## REQUIRED TASKS
1 > From the nutrigenomics interview, extract the part that opens with the words containing "Karl:                            This has" and closes with "pig to eat.".
2 > Write what comes next in the nutrigenomics interview, picking up after its last sentence.

START DOCUMENT TEXT

Karl:                            We’ve changed a lot in terms of nutrient requirements. We talked about selenium a minute ago. We used to have a fairly standard idea of what selenium requirements were. Using nutrigenomics, we’ve been able to redefine that, and found that by changing the form of selenium — by putting it in the form of a selenium yeast, for example — we could decrease its requirements by about 50 percent.

 

                                    We’ve gone on to look at all sorts of different minerals. We know that we can cut back on a lot of the requirements we expect for copper and zinc in the diet. We can cut those by as much as 75 percent. So, we have really started to change that. Instead of asking what a mineral is doing, we look at the form of that mineral as well as how much we're providing it. Again, it’s turning things upside down. The old requirements we had for some of these minerals have really changed.

 

Tom:                          How is nutrigenomics being used to demonstrate the effects of maternal nutrition on the growth or development and the disease resistance of offspring?

 

Karl:                            This has been another very exciting area. We did some studies several years ago in pigs — looking to see what would happen to the offspring if we fed a particular carbohydrate or supplement to the sow. We fed the sows a particular carbohydrate called Actigen^®, which is a yeast product. Then, we looked to see what was happening in the piglets. To our surprise, by looking at the gene expression in those piglets, we could easily differentiate the piglets that came from the sow that was fed that material. In fact, we found some very specific genes were being changed. One of the more interesting effects was to the hormones that influenced the ability of that young pig to eat.

END DOCUMENT TEXT
START ENTRIES SUPPLIED

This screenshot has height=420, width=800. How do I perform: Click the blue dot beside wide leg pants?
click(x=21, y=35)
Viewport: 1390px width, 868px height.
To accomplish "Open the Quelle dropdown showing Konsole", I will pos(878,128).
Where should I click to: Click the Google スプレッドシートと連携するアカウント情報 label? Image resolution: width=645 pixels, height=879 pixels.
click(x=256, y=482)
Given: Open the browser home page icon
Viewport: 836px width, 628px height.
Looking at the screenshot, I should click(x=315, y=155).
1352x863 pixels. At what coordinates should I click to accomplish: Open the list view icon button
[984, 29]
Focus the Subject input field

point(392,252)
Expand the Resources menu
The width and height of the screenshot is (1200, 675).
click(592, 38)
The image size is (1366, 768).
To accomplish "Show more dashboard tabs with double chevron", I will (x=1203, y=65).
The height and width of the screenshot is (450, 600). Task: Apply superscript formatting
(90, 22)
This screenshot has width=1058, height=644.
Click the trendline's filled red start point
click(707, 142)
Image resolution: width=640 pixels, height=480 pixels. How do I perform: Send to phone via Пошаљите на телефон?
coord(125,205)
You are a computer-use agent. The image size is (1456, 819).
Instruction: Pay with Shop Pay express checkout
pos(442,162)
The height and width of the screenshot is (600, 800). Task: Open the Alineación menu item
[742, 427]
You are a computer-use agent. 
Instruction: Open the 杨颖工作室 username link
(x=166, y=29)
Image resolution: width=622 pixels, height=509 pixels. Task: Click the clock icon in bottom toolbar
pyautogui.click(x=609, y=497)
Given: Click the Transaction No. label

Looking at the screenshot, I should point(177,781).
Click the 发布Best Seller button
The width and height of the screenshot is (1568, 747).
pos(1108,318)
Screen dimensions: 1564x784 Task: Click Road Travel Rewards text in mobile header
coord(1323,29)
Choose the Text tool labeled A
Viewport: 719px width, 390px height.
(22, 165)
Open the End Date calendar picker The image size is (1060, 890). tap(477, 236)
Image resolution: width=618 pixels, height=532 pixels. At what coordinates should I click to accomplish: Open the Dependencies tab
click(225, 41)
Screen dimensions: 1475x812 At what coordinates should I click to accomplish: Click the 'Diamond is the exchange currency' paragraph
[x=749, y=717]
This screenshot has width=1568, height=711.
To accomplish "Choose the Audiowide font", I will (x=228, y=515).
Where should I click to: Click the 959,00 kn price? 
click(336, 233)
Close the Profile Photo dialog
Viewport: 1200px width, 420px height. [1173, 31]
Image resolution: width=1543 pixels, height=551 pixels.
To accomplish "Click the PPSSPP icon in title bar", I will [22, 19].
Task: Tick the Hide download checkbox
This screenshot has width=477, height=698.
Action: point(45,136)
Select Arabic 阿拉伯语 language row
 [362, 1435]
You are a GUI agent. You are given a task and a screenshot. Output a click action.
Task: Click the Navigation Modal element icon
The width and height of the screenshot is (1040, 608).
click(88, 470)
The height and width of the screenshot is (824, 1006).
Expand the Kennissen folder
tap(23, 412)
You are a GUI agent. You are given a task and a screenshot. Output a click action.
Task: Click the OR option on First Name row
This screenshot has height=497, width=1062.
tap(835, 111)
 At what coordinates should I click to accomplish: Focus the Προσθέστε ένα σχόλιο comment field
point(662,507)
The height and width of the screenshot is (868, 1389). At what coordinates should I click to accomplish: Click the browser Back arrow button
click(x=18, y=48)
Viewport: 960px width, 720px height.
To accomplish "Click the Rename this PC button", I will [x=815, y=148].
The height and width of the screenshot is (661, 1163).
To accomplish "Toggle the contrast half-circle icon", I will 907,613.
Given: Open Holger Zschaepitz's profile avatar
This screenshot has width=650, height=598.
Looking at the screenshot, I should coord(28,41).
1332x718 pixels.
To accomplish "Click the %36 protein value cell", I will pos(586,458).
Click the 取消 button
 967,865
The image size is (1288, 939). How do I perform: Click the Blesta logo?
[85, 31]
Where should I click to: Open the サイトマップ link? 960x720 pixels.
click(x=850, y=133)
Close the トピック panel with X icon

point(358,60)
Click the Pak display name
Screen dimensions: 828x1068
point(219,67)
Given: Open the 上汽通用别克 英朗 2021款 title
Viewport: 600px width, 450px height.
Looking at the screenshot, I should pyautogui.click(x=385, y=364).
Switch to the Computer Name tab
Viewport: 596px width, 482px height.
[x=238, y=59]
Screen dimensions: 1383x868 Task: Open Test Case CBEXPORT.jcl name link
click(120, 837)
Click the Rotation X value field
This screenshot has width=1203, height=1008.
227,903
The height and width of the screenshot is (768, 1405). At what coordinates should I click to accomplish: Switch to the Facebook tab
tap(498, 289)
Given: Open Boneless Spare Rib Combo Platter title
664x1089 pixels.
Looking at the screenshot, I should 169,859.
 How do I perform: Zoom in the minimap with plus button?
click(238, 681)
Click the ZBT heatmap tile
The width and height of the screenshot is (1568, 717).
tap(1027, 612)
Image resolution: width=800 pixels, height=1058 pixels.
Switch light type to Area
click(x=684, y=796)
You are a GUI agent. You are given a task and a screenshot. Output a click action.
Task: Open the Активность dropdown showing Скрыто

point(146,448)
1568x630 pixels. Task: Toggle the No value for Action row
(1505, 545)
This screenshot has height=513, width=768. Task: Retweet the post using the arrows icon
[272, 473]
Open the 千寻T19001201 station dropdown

END ENTRIES SUPPLIED

## SOLVED PROBLEMS
1 >
Karl:                            This has been another very exciting area. We did some studies several years ago in pigs — looking to see what would happen to the offspring if we fed a particular carbohydrate or supplement to the sow. We fed the sows a particular carbohydrate called Actigen^®, which is a yeast product. Then, we looked to see what was happening in the piglets. To our surprise, by looking at the gene expression in those piglets, we could easily differentiate the piglets that came from the sow that was fed that material. In fact, we found some very specific genes were being changed. One of the more interesting effects was to the hormones that influenced the ability of that young pig to eat.

2 >
                                 We could stimulate intake in those young pigs, not by feeding the young pigs the material, but by feeding the sow. That changes what we think in terms of overall production, because now we have a different animal to work with. They have different gene expression patterns and, in fact, different nutrient requirements. Their resistance to specific diseases has changed.

 

Tom:                          Does this enhance that consistency that we were talking about earlier across generations?

 

Karl:                            Yes. That's the idea. We've always thought that consistency occurs, and we have evidence of it in the human population — that you are what your mother eats. Nutrigenomics actually gives us the tools to see what is changing specifically, and to program that into the production process.

 

Tom:                          We've been talking about animals here as though they were something separate and apart from us, but we're animals as well. Does nutrigenomics influence the way that we think about human nutrition?

 

Karl:                            Absolutely. We’ve really projected into the human population from what we've done in animals with nutrigenomics. One of the star programs that we have right now is a set of compounds that we've developed to provide a preventative for Alzheimer's disease. This program came directly from our observations of what was happening to gene expression. We realized that the genes that were being expressed — or not being expressed — in Alzheimer’s patients were, in fact, associated with Alzheimer’s and the development of neurological tissue. We were able to track that relationship down, and it’s in clinical studies today.

 

                                 We've done similar things with some of the yeast products that we’re using. We know that they influence animals. We are now doing the same types of nutrigenomic studies in humans to evaluate how these might be useful to address health issues.

 

Tom:                          I know from past conversations with you about the science of nutrigenomics that you feel that it holds a lot of promise. What is your take home message about this science?

 

Karl:                            That this is an extremely powerful tool. It probably gives us more information and more precision for feeding animals — and probably even humans — in the future. It’s going to be a very powerful tool for changing the way we develop our feeding strategies. So, my take home message is, “This thing is going to be something that will influence the way science changes our nutrition.”